══ ENTRIES PROVIDED
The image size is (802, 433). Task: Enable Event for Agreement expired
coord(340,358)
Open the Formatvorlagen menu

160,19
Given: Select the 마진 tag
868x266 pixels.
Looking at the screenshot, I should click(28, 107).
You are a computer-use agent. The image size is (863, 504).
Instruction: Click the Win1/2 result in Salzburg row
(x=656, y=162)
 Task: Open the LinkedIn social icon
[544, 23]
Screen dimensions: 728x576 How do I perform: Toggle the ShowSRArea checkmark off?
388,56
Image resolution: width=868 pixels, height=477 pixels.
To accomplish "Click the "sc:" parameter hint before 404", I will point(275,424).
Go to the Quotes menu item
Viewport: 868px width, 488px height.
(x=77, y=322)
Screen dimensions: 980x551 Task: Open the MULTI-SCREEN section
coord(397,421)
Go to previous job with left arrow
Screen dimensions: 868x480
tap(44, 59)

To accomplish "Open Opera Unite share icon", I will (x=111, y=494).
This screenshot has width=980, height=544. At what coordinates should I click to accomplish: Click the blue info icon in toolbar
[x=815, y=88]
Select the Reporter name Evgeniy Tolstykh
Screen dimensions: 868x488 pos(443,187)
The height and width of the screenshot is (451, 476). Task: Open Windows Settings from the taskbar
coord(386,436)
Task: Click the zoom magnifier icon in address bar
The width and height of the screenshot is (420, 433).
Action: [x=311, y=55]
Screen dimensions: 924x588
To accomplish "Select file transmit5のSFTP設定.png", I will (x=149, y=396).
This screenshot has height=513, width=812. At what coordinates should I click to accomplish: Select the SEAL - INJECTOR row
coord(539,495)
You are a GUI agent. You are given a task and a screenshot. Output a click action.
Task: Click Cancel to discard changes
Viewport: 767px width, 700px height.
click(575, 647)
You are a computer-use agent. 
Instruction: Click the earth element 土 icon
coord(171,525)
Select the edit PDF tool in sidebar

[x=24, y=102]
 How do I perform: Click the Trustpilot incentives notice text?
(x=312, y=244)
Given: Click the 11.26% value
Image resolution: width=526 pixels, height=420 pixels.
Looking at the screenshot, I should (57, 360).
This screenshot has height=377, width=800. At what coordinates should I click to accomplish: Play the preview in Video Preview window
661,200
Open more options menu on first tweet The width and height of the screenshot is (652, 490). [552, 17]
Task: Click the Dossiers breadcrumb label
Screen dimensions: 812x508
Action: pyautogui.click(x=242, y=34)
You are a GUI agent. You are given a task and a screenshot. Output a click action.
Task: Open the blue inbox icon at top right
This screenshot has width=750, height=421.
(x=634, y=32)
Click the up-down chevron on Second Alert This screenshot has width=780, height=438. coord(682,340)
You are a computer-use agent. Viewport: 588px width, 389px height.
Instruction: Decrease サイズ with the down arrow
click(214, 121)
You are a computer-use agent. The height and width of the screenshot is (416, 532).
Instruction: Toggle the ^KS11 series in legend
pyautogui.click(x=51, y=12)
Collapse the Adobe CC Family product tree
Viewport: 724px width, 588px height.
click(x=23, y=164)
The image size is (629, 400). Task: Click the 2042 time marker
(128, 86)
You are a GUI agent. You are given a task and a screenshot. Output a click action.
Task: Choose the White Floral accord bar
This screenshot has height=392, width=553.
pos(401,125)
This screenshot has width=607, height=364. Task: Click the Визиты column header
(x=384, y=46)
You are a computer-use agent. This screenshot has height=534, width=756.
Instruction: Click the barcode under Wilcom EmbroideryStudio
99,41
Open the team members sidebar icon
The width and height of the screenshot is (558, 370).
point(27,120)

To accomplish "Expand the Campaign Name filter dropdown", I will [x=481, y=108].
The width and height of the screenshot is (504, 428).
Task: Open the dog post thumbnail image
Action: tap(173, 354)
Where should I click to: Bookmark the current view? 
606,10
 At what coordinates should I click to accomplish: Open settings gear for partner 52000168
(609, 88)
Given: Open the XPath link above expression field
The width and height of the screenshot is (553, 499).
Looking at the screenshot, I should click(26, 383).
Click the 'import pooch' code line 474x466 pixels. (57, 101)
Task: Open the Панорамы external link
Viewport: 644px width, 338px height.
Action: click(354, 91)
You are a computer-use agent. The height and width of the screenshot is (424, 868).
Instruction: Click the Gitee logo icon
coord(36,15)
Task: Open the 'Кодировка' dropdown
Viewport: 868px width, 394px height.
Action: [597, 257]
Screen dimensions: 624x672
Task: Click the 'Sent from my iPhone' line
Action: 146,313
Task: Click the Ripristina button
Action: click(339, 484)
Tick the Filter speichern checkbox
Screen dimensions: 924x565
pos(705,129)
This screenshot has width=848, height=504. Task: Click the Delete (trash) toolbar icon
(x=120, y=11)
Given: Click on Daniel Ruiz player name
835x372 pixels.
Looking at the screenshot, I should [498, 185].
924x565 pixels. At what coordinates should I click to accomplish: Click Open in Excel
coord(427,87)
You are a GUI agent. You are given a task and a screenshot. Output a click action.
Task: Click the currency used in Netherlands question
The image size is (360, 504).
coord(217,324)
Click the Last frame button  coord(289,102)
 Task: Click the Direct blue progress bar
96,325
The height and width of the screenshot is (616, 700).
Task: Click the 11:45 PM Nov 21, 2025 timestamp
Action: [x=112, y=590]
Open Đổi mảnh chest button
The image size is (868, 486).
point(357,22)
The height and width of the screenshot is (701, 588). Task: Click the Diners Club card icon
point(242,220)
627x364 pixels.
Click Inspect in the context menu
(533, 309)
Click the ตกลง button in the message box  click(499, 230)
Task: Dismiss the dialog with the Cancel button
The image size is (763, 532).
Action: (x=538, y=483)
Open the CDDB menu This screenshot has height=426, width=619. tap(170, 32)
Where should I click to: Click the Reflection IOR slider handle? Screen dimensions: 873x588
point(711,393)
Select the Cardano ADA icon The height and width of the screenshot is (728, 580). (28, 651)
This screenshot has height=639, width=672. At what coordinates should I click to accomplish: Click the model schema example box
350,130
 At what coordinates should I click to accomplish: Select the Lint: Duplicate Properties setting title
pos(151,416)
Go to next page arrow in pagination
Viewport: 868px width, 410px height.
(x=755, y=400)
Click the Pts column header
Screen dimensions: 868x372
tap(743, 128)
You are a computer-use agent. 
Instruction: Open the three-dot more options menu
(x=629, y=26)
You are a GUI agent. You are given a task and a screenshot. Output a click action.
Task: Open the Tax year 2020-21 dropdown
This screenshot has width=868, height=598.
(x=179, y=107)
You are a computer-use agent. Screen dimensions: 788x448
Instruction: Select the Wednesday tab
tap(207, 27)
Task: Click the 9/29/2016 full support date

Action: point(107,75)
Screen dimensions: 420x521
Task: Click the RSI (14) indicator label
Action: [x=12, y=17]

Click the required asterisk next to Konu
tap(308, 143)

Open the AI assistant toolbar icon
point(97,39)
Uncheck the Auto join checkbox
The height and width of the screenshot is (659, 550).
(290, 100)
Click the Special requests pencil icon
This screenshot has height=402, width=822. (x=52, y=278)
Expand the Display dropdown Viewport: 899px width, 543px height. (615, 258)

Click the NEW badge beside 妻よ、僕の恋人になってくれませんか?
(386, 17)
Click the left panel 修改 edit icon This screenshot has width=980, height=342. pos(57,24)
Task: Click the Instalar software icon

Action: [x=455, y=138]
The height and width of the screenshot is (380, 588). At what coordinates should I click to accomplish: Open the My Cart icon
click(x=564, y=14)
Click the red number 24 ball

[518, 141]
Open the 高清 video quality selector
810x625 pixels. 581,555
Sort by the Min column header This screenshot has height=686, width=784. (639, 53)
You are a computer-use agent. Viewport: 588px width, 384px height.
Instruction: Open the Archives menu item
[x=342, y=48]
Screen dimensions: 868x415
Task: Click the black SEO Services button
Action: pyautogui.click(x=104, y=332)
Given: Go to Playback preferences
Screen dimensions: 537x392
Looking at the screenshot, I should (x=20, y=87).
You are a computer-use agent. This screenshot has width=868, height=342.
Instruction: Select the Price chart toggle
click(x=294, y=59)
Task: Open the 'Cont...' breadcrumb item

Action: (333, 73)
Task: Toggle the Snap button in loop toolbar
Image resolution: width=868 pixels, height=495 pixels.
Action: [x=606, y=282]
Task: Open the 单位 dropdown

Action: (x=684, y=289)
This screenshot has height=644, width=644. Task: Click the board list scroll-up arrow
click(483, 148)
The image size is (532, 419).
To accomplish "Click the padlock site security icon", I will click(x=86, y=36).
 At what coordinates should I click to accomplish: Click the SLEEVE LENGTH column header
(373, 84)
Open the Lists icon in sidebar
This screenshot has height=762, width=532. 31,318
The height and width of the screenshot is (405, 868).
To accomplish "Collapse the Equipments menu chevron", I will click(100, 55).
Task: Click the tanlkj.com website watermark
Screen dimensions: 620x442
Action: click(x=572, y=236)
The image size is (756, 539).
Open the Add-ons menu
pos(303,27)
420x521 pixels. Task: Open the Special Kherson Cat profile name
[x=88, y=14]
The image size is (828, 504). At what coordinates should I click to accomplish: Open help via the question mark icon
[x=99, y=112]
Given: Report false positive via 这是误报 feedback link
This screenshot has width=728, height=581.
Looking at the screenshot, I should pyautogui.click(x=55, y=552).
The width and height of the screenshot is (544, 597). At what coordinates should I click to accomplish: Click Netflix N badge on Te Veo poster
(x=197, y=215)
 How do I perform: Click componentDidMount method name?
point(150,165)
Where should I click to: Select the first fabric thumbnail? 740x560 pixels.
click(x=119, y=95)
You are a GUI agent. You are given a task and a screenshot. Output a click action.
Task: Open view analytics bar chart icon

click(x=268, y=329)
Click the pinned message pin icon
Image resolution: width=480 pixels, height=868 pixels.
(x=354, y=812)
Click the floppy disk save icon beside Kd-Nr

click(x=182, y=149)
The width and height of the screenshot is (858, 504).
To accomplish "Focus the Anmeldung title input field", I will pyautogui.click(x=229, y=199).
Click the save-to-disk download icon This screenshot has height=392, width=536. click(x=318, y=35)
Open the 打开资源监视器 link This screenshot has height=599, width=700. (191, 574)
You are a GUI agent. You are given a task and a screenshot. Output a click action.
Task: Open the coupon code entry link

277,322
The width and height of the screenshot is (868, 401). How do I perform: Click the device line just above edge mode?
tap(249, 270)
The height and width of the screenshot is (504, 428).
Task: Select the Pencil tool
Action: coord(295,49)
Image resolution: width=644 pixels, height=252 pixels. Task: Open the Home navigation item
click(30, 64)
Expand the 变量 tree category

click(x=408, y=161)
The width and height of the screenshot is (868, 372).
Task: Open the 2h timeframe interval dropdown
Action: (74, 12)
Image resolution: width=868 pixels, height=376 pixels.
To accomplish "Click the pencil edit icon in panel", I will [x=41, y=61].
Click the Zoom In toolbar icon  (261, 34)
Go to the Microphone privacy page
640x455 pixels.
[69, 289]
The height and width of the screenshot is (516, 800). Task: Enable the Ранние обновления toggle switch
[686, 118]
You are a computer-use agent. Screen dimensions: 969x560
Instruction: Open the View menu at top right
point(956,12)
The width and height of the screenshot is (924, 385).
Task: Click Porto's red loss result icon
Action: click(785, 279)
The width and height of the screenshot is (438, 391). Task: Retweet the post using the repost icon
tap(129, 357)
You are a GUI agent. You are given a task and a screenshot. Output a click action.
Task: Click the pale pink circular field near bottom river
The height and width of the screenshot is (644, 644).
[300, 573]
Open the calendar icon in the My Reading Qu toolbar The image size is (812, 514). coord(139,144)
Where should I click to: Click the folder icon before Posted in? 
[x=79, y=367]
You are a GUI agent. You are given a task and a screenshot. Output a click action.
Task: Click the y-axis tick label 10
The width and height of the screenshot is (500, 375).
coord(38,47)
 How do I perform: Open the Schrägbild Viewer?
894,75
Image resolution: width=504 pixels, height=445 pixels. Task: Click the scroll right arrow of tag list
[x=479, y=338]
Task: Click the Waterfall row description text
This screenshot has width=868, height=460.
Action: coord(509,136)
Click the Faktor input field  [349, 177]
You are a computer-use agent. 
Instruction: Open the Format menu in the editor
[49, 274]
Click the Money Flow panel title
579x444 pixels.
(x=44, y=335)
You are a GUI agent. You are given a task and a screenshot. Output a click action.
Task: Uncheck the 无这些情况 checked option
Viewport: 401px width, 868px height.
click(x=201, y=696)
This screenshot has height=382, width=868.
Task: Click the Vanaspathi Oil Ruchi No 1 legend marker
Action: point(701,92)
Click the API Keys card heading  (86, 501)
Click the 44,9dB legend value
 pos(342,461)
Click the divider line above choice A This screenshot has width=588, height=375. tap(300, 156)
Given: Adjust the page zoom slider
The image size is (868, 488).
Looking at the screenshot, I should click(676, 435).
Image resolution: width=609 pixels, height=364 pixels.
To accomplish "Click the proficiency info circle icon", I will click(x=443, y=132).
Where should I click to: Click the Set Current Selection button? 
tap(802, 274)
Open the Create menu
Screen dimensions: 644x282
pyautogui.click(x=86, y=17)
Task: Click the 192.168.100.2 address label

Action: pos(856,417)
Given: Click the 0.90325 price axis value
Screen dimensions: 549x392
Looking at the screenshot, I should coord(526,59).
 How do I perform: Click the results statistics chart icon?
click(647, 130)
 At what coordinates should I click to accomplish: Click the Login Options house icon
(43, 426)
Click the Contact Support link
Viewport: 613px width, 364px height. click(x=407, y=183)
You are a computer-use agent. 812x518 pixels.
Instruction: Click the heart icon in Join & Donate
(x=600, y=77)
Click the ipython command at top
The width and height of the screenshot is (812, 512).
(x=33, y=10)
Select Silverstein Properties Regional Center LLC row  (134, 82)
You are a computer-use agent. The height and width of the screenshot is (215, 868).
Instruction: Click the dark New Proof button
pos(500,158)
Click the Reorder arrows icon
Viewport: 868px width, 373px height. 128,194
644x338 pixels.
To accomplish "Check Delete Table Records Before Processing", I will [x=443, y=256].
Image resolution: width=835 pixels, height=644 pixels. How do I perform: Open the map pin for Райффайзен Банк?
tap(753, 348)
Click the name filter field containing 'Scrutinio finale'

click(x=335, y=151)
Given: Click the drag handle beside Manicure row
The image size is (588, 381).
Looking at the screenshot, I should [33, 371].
════
> TASK
Find out how many lines in the entries above hold "panel", then reply with that figure and nothing else.

> OUTPUT FOR THIS TASK
3